В 1910 году о. Матфей познакомился со митрополитом Нектарием Эгинским, бывшим Пентапольским. Святой Нектарий возвёл о. Матфея в сан архимандрита.

В июле 1911 году архимандрит Матфей вновь посетил Иерусалим и до сентября 1912 года служил в храме Гроба Господня на Святой Земле, затем снова вернулся на Афон. Возвращаясь из Иерусалима в Грецию, о. Матфей совершил паломничество на Синай, где записал эти слова:

Святая Екатерина, молю, чтобы я претерпел мучение и чтобы я заплатил своею кровью во имя любви моей ко Христу. Чтобы исчезли моя кровь и мое тело, чтобы они истощились для любви Матери Пресвятой Девы. Прошу тебя, святая Екатерина, чтобы ты помогла быстро осуществить мое желание к жертве! 27 сентября 1912 года. Я прибываю сегодня на Гору Синай. Смиренный монах Матфей

Вернувшись в свою келью монастыря Симоно-Петра на Афоне занимался иконописью и духовничеством.

В начале 1916 года братия монастыря избирает архимандрита Матфея настоятелем монастырского подворья в Афинах.

С марта 1922 года о. Матфей был в монастыре Зербицис, Спарта, затем вернулся в Афины, а оттуда — на Афон.

С 1923 по 1926 год, снова был духовником в Великой Лавре на Афоне.

Введение нового стиля и реакция на него

10 марта 1924 года архиепископом Афинским Хризостомом (Пападопулосом) в Элладской православной церкви был введён новый календарь. По мнению иеромонаха Матфея, греческая иерархия, приняв нововведение, противоречащее канонам о недопустимости совместного празднования с еретиками, отпала от православия в схизму.

В первое воскресенье после нововведения многие священники и миряне, не принявшие новшество, собрались и создали представительство Церкви истинно-православных христиан — «Ассоциацию православных», которая в 1926 году была реорганизована под названием «Греческого религиозного общества ИПХ».

1 октября 1926 года архимандрит Матфей посетил Афины для поддержки православных, не согласных с новшеством.

В 1927 году, в Аттике, недалеко от города Кератеа, архимандритом Матфеем был основан Свято-Введенский женский монастырь Панагии Певковунойатриссы, а в 1934 году в Кувара — мужской Спасо-Преображенский монастырь[2].

9 ноября 1927 года во время всенощной на о. Матфея было совершено покушениеК:Википедия:Статьи без источников (тип: не указан)[источник не указан 4807 дней]. Его спасла Екатерина Рутис, закрывшая о. Матфея собой и смертельно раненая.

○ ○ ○ ○ ○ ○ ○

**ЗАДАНИЯ**
1) Перечислите все монастыри, которые названы в тексте об архимандрите Матфее.
2) Ответьте по тексту об архимандрите Матфее:
(а) Кто возвёл о. Матфея в сан архимандрита?
(б) Куда о. Матфей совершил паломничество на пути из Иерусалима в Грецию?
(в) Когда и кем в Элладской православной церкви был введён новый календарь?

**Исходные записи**
○ ○ ○ ○ ○ ○ ○

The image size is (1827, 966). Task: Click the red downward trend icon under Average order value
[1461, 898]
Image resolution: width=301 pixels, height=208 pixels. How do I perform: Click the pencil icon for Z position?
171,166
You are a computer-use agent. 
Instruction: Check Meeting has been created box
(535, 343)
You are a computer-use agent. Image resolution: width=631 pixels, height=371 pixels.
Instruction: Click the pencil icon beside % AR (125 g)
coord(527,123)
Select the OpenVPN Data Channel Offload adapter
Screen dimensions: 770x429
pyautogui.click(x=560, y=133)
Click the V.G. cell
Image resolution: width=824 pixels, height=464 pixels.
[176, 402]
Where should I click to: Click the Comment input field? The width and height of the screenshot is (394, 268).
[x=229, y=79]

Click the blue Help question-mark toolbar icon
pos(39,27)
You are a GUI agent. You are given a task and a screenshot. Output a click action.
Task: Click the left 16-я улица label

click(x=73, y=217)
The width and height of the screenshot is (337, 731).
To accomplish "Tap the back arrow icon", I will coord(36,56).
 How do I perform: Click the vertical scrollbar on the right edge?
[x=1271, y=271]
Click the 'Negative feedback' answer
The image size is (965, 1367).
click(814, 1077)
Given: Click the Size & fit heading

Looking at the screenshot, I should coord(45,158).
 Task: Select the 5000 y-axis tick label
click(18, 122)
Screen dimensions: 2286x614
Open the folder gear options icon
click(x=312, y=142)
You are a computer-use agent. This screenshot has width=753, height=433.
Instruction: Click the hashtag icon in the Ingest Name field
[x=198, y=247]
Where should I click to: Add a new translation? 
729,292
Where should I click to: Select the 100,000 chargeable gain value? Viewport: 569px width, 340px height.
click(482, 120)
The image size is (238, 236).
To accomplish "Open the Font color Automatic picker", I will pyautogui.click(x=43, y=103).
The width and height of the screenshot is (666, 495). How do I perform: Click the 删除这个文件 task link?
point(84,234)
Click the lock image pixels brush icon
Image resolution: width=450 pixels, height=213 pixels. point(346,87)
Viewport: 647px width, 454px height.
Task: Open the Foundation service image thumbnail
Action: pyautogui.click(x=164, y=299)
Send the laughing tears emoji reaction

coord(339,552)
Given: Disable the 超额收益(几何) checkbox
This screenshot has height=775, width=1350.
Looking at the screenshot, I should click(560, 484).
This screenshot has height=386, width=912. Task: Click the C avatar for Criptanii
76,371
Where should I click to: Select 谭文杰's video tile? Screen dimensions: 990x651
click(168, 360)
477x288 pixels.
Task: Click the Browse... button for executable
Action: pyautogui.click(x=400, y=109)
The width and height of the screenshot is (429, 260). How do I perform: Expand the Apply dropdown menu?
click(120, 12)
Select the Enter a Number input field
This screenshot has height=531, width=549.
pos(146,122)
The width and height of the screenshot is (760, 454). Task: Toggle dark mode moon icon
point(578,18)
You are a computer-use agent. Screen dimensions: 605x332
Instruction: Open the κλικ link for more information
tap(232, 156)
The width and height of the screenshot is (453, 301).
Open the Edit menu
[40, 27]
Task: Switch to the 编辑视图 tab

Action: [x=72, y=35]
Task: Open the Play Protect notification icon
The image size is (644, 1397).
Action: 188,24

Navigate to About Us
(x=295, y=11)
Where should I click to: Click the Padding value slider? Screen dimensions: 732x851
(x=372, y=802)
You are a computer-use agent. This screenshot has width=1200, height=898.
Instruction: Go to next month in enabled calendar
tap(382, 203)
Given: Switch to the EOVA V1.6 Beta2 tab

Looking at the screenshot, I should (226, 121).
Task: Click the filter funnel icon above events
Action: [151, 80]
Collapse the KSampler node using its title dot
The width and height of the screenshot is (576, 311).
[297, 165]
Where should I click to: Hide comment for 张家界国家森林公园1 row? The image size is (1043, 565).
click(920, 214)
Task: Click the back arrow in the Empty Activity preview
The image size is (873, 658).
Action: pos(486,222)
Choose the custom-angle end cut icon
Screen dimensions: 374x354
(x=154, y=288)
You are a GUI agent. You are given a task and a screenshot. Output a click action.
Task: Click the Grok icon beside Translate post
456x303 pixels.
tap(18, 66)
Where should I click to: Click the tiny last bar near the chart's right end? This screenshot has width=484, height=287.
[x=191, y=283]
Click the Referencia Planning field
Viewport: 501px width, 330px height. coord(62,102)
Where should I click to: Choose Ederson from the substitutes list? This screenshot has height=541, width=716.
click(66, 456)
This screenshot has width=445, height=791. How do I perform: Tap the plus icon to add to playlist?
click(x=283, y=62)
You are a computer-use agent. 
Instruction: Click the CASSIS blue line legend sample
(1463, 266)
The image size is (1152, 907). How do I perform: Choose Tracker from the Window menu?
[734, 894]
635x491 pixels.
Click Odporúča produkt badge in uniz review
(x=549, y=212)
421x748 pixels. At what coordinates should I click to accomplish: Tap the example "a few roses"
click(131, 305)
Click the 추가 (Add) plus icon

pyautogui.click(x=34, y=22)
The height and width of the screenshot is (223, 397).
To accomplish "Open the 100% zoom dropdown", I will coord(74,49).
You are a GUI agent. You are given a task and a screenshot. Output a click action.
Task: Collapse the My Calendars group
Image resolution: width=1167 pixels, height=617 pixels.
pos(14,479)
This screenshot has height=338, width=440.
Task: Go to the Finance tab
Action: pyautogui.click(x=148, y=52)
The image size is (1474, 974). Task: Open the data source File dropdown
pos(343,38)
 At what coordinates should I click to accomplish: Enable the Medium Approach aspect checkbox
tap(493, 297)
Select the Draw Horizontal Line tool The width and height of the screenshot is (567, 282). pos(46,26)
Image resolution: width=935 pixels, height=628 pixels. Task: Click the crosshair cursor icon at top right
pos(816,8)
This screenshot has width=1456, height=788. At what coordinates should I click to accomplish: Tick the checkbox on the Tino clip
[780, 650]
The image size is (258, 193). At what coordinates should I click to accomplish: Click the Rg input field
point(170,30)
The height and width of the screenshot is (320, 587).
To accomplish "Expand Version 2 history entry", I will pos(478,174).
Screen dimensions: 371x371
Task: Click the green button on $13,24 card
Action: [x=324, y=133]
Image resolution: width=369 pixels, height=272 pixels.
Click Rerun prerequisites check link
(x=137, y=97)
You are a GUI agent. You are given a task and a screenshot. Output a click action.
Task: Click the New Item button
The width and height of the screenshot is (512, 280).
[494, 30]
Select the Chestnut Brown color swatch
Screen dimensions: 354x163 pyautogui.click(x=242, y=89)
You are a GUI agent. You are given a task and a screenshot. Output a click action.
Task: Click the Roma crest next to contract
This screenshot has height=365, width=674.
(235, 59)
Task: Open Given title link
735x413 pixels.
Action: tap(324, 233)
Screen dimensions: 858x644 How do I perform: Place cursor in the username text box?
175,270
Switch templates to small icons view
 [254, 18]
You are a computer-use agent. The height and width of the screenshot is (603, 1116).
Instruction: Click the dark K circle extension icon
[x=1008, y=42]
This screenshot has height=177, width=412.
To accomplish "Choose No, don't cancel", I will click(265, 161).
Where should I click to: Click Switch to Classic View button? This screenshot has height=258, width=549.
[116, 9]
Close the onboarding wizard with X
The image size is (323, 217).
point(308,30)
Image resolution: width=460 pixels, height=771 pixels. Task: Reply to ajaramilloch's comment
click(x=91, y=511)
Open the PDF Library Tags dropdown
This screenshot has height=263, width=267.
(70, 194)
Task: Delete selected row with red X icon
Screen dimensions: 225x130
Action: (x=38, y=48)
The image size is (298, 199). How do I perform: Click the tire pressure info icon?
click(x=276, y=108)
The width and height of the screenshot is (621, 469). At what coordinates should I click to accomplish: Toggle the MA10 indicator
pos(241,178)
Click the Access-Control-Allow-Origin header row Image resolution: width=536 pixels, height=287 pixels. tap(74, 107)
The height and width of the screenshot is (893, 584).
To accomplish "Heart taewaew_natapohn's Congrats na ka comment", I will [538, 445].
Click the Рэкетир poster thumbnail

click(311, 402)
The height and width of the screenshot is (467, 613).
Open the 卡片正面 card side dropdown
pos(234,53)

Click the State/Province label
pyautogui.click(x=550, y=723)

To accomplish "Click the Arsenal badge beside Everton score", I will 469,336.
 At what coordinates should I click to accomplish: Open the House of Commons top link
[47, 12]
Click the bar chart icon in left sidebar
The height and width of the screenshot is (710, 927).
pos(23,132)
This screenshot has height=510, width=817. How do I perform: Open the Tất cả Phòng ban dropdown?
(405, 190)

○ ○ ○ ○ ○ ○ ○

**ОТВЕТЫ**
1)
Монастырь Симоно-Петра на Афоне
Монастырь Зербицис (Спарта)
Великая Лавра на Афоне
Свято-Введенский женский монастырь Панагии Певковунойатриссы (близ Кератеа, Аттика)
Мужской Спасо-Преображенский монастырь в Кувара

2)
(а) Митрополит Нектарий Эгинский, бывший Пентапольский.
(б) На Синай.
(в) 10 марта 1924 года, архиепископом Афинским Хризостомом (Пападопулосом).